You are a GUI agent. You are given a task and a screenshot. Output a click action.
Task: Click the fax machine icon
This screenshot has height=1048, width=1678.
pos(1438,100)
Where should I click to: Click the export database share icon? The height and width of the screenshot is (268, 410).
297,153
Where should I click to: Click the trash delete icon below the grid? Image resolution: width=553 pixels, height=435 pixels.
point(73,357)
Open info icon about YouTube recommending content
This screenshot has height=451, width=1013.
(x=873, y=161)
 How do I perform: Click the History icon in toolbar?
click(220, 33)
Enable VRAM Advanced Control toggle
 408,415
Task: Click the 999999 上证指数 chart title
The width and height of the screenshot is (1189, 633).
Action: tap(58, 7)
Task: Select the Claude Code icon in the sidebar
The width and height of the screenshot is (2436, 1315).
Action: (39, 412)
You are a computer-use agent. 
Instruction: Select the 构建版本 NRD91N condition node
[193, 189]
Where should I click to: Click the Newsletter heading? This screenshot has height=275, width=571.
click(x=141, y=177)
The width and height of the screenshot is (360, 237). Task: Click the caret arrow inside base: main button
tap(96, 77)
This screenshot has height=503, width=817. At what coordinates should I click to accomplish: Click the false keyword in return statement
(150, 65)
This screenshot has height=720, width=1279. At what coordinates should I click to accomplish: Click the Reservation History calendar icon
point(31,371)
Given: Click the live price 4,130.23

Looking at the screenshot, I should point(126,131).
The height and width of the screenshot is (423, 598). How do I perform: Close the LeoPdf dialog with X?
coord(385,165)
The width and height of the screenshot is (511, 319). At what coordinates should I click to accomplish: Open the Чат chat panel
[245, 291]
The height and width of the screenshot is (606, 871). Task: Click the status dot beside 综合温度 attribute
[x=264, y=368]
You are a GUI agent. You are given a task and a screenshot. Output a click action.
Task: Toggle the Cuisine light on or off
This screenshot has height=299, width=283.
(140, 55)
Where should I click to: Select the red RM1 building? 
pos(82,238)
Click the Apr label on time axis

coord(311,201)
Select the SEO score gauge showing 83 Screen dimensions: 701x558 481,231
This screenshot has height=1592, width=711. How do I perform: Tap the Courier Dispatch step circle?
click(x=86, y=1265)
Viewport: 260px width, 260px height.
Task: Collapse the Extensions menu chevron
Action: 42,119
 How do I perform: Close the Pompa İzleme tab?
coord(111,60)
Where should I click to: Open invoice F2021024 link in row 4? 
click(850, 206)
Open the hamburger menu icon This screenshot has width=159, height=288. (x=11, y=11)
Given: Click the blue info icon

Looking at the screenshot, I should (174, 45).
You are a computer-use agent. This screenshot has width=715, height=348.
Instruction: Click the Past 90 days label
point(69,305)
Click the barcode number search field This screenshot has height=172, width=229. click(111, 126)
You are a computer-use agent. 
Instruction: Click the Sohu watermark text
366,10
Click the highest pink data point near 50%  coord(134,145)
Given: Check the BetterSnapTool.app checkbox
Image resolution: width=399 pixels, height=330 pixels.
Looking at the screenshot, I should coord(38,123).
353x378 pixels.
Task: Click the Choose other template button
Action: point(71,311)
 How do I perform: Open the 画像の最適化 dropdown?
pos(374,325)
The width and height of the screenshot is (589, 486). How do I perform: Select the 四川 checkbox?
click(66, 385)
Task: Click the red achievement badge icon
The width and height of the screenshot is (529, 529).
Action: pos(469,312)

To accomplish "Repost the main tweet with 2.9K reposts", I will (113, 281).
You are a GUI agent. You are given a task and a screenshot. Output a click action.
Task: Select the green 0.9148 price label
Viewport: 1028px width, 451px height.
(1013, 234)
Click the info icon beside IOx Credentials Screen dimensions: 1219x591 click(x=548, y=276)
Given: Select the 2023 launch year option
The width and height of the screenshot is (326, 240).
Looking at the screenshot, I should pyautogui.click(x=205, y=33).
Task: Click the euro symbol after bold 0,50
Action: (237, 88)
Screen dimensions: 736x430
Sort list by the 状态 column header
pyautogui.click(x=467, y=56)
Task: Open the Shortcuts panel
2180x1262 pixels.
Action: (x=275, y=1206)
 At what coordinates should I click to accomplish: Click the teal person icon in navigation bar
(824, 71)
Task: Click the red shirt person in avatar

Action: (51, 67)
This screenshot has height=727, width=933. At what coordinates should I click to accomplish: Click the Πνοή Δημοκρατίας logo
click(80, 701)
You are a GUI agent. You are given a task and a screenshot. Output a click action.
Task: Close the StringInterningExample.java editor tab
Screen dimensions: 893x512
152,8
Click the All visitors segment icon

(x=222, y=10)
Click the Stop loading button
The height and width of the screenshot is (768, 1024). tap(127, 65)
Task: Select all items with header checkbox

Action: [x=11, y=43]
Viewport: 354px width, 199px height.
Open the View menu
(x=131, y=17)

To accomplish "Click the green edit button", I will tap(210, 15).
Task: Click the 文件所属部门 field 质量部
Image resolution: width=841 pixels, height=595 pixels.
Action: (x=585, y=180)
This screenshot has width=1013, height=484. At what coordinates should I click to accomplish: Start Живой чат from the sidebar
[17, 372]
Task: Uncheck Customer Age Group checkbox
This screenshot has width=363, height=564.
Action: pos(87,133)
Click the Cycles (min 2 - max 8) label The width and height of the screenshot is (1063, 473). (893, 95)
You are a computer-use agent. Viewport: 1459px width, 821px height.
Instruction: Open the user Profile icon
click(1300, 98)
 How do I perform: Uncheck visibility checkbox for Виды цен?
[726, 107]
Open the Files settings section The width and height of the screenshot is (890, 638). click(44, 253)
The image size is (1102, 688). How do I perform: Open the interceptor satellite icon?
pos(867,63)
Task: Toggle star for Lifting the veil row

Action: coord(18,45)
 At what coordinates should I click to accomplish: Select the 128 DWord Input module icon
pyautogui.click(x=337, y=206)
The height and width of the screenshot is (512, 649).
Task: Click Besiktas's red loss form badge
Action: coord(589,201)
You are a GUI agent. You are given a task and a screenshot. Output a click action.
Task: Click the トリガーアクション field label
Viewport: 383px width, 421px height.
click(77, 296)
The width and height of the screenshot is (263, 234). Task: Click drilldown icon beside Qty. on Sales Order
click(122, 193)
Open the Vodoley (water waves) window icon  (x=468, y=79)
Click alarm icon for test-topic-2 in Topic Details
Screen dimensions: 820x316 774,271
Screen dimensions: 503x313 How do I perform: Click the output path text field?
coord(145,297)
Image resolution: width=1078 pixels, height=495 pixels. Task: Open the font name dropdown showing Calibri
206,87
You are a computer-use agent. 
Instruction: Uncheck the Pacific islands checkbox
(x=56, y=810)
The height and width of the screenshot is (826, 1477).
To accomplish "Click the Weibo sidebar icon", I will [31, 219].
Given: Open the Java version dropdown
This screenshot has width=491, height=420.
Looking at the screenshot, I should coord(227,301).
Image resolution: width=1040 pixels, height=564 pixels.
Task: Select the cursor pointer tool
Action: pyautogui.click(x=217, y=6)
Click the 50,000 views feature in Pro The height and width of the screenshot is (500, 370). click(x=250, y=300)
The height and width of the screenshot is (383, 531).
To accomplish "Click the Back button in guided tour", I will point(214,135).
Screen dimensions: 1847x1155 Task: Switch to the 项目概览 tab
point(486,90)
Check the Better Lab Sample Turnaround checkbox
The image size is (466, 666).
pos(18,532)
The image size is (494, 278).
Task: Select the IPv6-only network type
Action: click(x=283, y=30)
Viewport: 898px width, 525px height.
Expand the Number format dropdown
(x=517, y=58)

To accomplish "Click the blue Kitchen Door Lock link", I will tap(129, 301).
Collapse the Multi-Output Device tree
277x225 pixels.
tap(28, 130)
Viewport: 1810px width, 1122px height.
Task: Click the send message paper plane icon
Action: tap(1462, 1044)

To do. From the beginning of the records through the line containing "Action: tap(58, 7)", switch "fax machine" to "printer" and write out those lines, leaving everything else as it is.

Complete output.
You are a GUI agent. You are given a task and a screenshot. Output a click action.
Task: Click the printer icon
This screenshot has height=1048, width=1678.
pos(1438,100)
Where should I click to: Click the export database share icon? The height and width of the screenshot is (268, 410).
297,153
Where should I click to: Click the trash delete icon below the grid? Image resolution: width=553 pixels, height=435 pixels.
point(73,357)
Open info icon about YouTube recommending content
This screenshot has height=451, width=1013.
(x=873, y=161)
 How do I perform: Click the History icon in toolbar?
click(220, 33)
Enable VRAM Advanced Control toggle
 408,415
Task: Click the 999999 上证指数 chart title
The width and height of the screenshot is (1189, 633).
Action: tap(58, 7)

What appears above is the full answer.